◆ EXERCISE BRIEF ◆
What follows are records. Restate all of them word for word.
= Beginning of Section =
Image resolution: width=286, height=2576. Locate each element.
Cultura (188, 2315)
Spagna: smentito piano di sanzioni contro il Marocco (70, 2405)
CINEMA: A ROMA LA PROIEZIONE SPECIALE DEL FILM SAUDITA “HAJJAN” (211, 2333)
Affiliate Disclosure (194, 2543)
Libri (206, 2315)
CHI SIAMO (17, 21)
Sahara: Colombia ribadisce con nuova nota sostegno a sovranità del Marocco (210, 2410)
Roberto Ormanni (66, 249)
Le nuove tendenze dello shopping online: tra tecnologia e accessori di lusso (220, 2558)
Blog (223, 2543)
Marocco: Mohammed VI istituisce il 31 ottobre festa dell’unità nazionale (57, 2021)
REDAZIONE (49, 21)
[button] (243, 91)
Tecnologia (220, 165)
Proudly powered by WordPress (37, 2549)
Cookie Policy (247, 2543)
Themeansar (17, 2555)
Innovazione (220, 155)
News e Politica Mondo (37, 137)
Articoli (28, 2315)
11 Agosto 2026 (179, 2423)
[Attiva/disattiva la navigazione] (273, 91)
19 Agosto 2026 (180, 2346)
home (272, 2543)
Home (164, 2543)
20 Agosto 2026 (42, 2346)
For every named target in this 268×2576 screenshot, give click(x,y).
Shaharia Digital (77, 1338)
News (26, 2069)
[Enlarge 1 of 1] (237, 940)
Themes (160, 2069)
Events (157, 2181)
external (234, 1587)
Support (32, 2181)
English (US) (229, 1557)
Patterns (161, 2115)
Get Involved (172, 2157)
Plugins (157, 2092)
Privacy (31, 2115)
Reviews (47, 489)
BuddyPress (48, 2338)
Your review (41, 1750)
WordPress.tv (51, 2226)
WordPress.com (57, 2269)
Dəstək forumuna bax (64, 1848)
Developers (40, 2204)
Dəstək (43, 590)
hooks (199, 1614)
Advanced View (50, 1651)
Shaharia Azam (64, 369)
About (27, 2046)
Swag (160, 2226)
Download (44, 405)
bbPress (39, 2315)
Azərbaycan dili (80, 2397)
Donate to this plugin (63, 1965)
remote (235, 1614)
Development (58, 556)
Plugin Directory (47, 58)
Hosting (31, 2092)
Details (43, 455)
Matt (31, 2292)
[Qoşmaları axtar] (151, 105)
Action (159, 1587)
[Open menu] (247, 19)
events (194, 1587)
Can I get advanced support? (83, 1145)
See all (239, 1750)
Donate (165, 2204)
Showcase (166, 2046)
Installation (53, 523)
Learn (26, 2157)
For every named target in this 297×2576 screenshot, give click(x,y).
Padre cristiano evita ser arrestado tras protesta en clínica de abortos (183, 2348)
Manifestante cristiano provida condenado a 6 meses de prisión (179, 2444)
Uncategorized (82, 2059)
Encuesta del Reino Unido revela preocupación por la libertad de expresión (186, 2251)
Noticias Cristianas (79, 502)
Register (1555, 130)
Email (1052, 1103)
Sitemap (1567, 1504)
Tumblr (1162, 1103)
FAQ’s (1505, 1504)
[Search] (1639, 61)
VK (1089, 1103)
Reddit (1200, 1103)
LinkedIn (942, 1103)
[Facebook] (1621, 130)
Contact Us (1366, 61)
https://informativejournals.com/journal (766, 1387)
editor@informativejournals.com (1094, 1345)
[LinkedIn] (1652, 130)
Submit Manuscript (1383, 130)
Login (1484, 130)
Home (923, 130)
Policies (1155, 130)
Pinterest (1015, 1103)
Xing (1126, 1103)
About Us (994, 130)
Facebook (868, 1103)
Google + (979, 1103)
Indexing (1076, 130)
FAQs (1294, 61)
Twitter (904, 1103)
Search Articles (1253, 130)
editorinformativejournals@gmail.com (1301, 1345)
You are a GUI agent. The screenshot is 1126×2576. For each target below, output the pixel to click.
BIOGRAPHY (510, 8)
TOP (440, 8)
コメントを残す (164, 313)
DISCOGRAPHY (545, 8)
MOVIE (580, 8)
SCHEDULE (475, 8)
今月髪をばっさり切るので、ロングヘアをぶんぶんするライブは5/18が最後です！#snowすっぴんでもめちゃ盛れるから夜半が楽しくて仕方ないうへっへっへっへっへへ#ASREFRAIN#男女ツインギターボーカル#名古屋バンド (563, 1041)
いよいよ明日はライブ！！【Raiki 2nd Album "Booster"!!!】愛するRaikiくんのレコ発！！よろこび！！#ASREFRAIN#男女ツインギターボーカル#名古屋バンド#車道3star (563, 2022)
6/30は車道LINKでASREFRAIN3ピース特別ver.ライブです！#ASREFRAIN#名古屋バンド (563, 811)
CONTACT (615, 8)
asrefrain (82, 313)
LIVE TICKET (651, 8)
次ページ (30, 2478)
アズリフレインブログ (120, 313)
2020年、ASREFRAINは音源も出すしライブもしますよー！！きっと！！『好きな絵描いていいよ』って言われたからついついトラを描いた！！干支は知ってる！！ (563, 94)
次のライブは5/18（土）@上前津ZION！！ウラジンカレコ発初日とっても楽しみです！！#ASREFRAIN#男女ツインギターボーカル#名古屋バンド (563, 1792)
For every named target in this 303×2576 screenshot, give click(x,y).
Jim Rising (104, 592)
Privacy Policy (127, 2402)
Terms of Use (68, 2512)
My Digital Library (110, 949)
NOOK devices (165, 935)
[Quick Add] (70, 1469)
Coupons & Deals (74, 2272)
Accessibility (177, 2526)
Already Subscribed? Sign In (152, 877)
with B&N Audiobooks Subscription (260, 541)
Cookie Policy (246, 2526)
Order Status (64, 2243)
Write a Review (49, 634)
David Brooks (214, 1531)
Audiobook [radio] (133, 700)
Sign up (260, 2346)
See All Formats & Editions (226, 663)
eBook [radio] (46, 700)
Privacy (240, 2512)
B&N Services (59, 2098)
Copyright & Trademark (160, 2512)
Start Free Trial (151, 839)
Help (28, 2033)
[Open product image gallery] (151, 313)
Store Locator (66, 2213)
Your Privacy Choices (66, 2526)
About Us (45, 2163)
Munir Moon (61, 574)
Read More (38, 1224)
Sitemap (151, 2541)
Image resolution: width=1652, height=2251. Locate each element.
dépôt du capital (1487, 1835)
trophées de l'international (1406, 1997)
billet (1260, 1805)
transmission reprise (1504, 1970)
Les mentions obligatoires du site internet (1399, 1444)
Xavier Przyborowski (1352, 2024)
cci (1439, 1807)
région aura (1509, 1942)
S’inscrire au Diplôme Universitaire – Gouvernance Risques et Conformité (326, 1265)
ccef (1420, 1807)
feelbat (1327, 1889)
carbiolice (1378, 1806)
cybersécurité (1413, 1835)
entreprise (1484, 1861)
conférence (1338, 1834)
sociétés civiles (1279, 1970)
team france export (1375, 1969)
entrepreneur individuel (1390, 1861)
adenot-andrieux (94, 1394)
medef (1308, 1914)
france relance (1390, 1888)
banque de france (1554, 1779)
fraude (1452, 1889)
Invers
= End of Section =
◆ TASK RESULT ◆
Image resolution: width=286, height=2576. Locate each element.
Cultura (188, 2315)
Spagna: smentito piano di sanzioni contro il Marocco (70, 2405)
CINEMA: A ROMA LA PROIEZIONE SPECIALE DEL FILM SAUDITA “HAJJAN” (211, 2333)
Affiliate Disclosure (194, 2543)
Libri (206, 2315)
CHI SIAMO (17, 21)
Sahara: Colombia ribadisce con nuova nota sostegno a sovranità del Marocco (210, 2410)
Roberto Ormanni (66, 249)
Le nuove tendenze dello shopping online: tra tecnologia e accessori di lusso (220, 2558)
Blog (223, 2543)
Marocco: Mohammed VI istituisce il 31 ottobre festa dell’unità nazionale (57, 2021)
REDAZIONE (49, 21)
[button] (243, 91)
Tecnologia (220, 165)
Proudly powered by WordPress (37, 2549)
Cookie Policy (247, 2543)
Themeansar (17, 2555)
Innovazione (220, 155)
News e Politica Mondo (37, 137)
Articoli (28, 2315)
11 Agosto 2026 (179, 2423)
[Attiva/disattiva la navigazione] (273, 91)
19 Agosto 2026 (180, 2346)
home (272, 2543)
Home (164, 2543)
20 Agosto 2026 (42, 2346)
For every named target in this 268×2576 screenshot, give click(x,y).
Shaharia Digital (77, 1338)
News (26, 2069)
[Enlarge 1 of 1] (237, 940)
Themes (160, 2069)
Events (157, 2181)
external (234, 1587)
Support (32, 2181)
English (US) (229, 1557)
Patterns (161, 2115)
Get Involved (172, 2157)
Plugins (157, 2092)
Privacy (31, 2115)
Reviews (47, 489)
BuddyPress (48, 2338)
Your review (41, 1750)
WordPress.tv (51, 2226)
WordPress.com (57, 2269)
Dəstək forumuna bax (64, 1848)
Developers (40, 2204)
Dəstək (43, 590)
hooks (199, 1614)
Advanced View (50, 1651)
Shaharia Azam (64, 369)
About (27, 2046)
Swag (160, 2226)
Download (44, 405)
bbPress (39, 2315)
Azərbaycan dili (80, 2397)
Donate to this plugin (63, 1965)
remote (235, 1614)
Development (58, 556)
Plugin Directory (47, 58)
Hosting (31, 2092)
Details (43, 455)
Matt (31, 2292)
[Qoşmaları axtar] (151, 105)
Action (159, 1587)
[Open menu] (247, 19)
events (194, 1587)
Can I get advanced support? (83, 1145)
See all (239, 1750)
Donate (165, 2204)
Showcase (166, 2046)
Installation (53, 523)
Learn (26, 2157)
For every named target in this 297×2576 screenshot, give click(x,y).
Padre cristiano evita ser arrestado tras protesta en clínica de abortos (183, 2348)
Manifestante cristiano provida condenado a 6 meses de prisión (179, 2444)
Uncategorized (82, 2059)
Encuesta del Reino Unido revela preocupación por la libertad de expresión (186, 2251)
Noticias Cristianas (79, 502)
Register (1555, 130)
Email (1052, 1103)
Sitemap (1567, 1504)
Tumblr (1162, 1103)
FAQ’s (1505, 1504)
[Search] (1639, 61)
VK (1089, 1103)
Reddit (1200, 1103)
LinkedIn (942, 1103)
[Facebook] (1621, 130)
Contact Us (1366, 61)
https://informativejournals.com/journal (766, 1387)
editor@informativejournals.com (1094, 1345)
[LinkedIn] (1652, 130)
Submit Manuscript (1383, 130)
Login (1484, 130)
Home (923, 130)
Policies (1155, 130)
Pinterest (1015, 1103)
Xing (1126, 1103)
About Us (994, 130)
Facebook (868, 1103)
Google + (979, 1103)
Indexing (1076, 130)
FAQs (1294, 61)
Twitter (904, 1103)
Search Articles (1253, 130)
editorinformativejournals@gmail.com (1301, 1345)
You are a GUI agent. The screenshot is 1126×2576. For each target below, output the pixel to click.
BIOGRAPHY (510, 8)
TOP (440, 8)
コメントを残す (164, 313)
DISCOGRAPHY (545, 8)
MOVIE (580, 8)
SCHEDULE (475, 8)
今月髪をばっさり切るので、ロングヘアをぶんぶんするライブは5/18が最後です！#snowすっぴんでもめちゃ盛れるから夜半が楽しくて仕方ないうへっへっへっへっへへ#ASREFRAIN#男女ツインギターボーカル#名古屋バンド (563, 1041)
いよいよ明日はライブ！！【Raiki 2nd Album "Booster"!!!】愛するRaikiくんのレコ発！！よろこび！！#ASREFRAIN#男女ツインギターボーカル#名古屋バンド#車道3star (563, 2022)
6/30は車道LINKでASREFRAIN3ピース特別ver.ライブです！#ASREFRAIN#名古屋バンド (563, 811)
CONTACT (615, 8)
asrefrain (82, 313)
LIVE TICKET (651, 8)
次ページ (30, 2478)
アズリフレインブログ (120, 313)
2020年、ASREFRAINは音源も出すしライブもしますよー！！きっと！！『好きな絵描いていいよ』って言われたからついついトラを描いた！！干支は知ってる！！ (563, 94)
次のライブは5/18（土）@上前津ZION！！ウラジンカレコ発初日とっても楽しみです！！#ASREFRAIN#男女ツインギターボーカル#名古屋バンド (563, 1792)
For every named target in this 303×2576 screenshot, give click(x,y).
Jim Rising (104, 592)
Privacy Policy (127, 2402)
Terms of Use (68, 2512)
My Digital Library (110, 949)
NOOK devices (165, 935)
[Quick Add] (70, 1469)
Coupons & Deals (74, 2272)
Accessibility (177, 2526)
Already Subscribed? Sign In (152, 877)
with B&N Audiobooks Subscription (260, 541)
Cookie Policy (246, 2526)
Order Status (64, 2243)
Write a Review (49, 634)
David Brooks (214, 1531)
Audiobook [radio] (133, 700)
Sign up (260, 2346)
See All Formats & Editions (226, 663)
eBook [radio] (46, 700)
Privacy (240, 2512)
B&N Services (59, 2098)
Copyright & Trademark (160, 2512)
Start Free Trial (151, 839)
Help (28, 2033)
[Open product image gallery] (151, 313)
Store Locator (66, 2213)
Your Privacy Choices (66, 2526)
About Us (45, 2163)
Munir Moon (61, 574)
Read More (38, 1224)
Sitemap (151, 2541)
Image resolution: width=1652, height=2251. Locate each element.
dépôt du capital (1487, 1835)
trophées de l'international (1406, 1997)
billet (1260, 1805)
transmission reprise (1504, 1970)
Les mentions obligatoires du site internet (1399, 1444)
Xavier Przyborowski (1352, 2024)
cci (1439, 1807)
région aura (1509, 1942)
S’inscrire au Diplôme Universitaire – Gouvernance Risques et Conformité (326, 1265)
ccef (1420, 1807)
feelbat (1327, 1889)
carbiolice (1378, 1806)
cybersécurité (1413, 1835)
entreprise (1484, 1861)
conférence (1338, 1834)
sociétés civiles (1279, 1970)
team france export (1375, 1969)
entrepreneur individuel (1390, 1861)
adenot-andrieux (94, 1394)
medef (1308, 1914)
france relance (1390, 1888)
banque de france (1554, 1779)
fraude (1452, 1889)
Invers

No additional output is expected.